— BEGIN Given information —
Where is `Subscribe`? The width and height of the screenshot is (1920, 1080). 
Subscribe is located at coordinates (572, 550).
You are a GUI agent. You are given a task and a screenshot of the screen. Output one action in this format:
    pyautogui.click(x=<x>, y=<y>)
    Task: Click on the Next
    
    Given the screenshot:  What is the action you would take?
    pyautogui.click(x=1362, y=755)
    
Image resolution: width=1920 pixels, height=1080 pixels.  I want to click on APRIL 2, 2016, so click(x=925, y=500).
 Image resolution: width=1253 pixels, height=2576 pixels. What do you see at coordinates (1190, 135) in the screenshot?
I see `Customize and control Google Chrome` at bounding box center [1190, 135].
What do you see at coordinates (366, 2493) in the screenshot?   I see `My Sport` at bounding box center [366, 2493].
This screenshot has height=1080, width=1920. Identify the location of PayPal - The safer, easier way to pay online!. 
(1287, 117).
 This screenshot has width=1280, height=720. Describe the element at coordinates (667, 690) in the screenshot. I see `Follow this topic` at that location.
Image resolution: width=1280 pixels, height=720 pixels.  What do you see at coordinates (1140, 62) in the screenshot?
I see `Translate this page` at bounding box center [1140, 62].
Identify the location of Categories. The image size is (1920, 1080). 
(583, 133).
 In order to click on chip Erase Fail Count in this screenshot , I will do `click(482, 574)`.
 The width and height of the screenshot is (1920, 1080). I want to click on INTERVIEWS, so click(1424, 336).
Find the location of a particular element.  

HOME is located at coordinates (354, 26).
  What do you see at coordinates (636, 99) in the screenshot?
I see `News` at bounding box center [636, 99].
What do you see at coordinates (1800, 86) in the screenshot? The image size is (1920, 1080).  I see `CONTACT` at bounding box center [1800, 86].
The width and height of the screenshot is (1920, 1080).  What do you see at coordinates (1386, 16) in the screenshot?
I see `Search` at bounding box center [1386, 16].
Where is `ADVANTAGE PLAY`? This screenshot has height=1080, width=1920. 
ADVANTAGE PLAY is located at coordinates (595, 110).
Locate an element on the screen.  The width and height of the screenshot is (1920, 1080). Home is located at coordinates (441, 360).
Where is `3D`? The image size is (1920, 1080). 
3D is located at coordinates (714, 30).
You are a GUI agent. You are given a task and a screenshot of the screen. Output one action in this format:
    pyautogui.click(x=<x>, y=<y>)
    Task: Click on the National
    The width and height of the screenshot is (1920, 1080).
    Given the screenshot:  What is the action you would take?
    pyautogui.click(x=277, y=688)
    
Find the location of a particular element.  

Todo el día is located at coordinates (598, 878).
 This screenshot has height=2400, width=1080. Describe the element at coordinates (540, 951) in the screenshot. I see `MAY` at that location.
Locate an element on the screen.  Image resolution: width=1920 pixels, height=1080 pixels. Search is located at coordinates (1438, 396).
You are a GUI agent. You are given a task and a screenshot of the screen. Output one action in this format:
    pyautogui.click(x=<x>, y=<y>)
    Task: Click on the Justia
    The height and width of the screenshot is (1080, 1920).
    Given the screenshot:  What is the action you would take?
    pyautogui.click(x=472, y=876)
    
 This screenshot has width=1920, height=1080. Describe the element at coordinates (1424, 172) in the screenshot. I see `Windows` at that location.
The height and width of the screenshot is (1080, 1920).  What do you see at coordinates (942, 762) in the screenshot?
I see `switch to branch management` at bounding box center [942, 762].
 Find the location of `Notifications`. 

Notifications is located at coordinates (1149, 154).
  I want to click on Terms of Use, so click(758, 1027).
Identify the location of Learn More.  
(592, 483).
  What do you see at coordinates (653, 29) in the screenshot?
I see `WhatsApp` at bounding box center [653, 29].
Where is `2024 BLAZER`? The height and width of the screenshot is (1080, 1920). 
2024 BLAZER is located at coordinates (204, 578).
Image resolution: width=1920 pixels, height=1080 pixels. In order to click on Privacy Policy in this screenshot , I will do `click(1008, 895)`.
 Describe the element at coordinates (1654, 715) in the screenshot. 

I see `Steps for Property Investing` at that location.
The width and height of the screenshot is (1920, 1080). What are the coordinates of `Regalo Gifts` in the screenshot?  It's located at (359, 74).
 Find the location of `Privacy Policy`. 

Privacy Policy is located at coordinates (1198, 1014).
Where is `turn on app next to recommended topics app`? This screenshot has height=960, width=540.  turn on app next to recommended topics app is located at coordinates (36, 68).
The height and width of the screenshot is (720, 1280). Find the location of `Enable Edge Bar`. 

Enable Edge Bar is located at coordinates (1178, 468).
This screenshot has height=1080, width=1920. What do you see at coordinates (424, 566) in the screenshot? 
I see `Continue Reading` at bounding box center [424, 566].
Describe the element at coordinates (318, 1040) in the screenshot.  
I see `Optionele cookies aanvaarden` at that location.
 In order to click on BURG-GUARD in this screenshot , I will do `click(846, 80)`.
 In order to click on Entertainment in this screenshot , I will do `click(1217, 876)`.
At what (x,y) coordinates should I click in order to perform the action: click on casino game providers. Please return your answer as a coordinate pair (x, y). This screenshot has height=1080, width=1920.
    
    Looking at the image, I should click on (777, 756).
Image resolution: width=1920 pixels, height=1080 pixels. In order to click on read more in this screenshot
— END Given information —
▸ Your objective:
Copy the data above without any changes, taking the stretch from the line containing "What do you see at coordinates (653, 29)" through the line containing "coordinates (36, 68).", with both of those lines included.

▸ Solved exercise:
  What do you see at coordinates (653, 29) in the screenshot?
I see `WhatsApp` at bounding box center [653, 29].
Where is `2024 BLAZER`? The height and width of the screenshot is (1080, 1920). 
2024 BLAZER is located at coordinates (204, 578).
Image resolution: width=1920 pixels, height=1080 pixels. In order to click on Privacy Policy in this screenshot , I will do `click(1008, 895)`.
 Describe the element at coordinates (1654, 715) in the screenshot. 

I see `Steps for Property Investing` at that location.
The width and height of the screenshot is (1920, 1080). What are the coordinates of `Regalo Gifts` in the screenshot?  It's located at (359, 74).
 Find the location of `Privacy Policy`. 

Privacy Policy is located at coordinates (1198, 1014).
Where is `turn on app next to recommended topics app`? This screenshot has height=960, width=540.  turn on app next to recommended topics app is located at coordinates (36, 68).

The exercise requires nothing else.